Alberta Wilderness Association (AWA) is a Calgary, Alberta-based province-wide organization established in the 1968 in Lundbreck, Alberta, devoted to protecting the province's wilderness. By 2020, AWA had over 7,000 members and supporters.

Background
When the Alberta Wilderness Association, was formed in 1968 in southwestern rural Alberta, it was the first wilderness conservation group in the province that was dedicated to conserving and protecting Alberta's wilderness. By 1965, a small group of back-country enthusiasts—including Floyd and Karen Stromstedt, Marian and Bill Michalsky, and Steve and Helen Dixon—raised concerns in meetings with "local farmers, teachers and community leaders", that Alberta's official "multiple-use" land policy, was "destroying, not preserving" Alberta's "public land wild spaces". In Lundbreck, Alberta in 1968, thirty-four people officially formed the Alberta Wilderness Association with. William (Willie) Michalsky, a "local outfitter and rancher" was elected as the Association's first president.

In the 1960s, Stromstedt would hunt sheep hunter in the Foothills. He had become concerned by the "growing encroachment of industrialization" in the wilderness. Bill Michalsky and Steve Dixon shared his concerns.
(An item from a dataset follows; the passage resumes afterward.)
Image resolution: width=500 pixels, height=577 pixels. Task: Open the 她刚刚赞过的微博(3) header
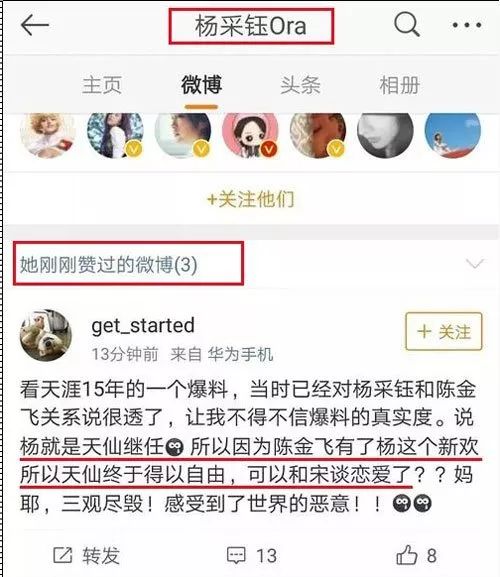(x=109, y=264)
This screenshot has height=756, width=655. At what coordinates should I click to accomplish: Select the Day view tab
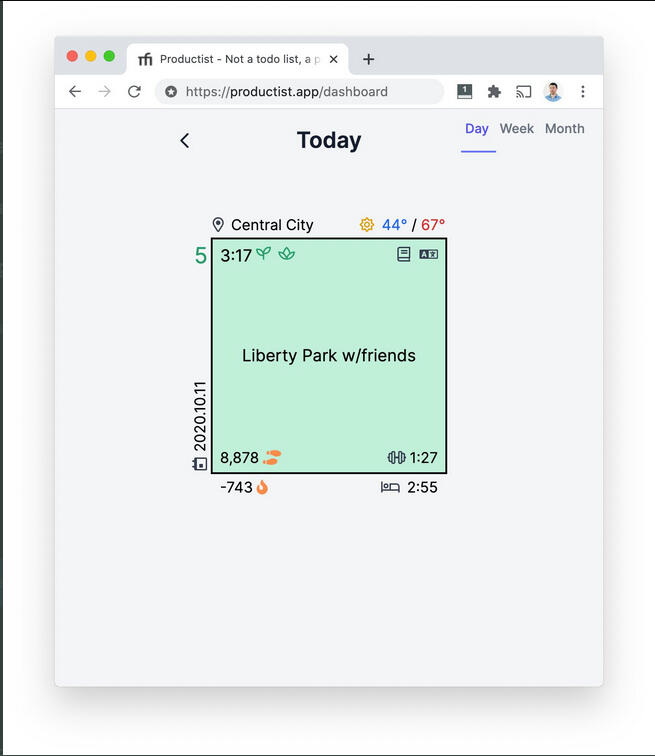pyautogui.click(x=477, y=129)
In an April 1971 letter, Stromstedt described how the AWA had attracted 900 members—"some who love horses, some who hate horses; some who hunt, some who hate hunters; some who fish, some who do not fish; some who backpack, some who prefer day hikes; some who paint pictures, some who take photographs; some lone wolves, some with five children; some church leaders, some Girl Guides; some ranchers, some urbanites; and on and on, ad infinitum."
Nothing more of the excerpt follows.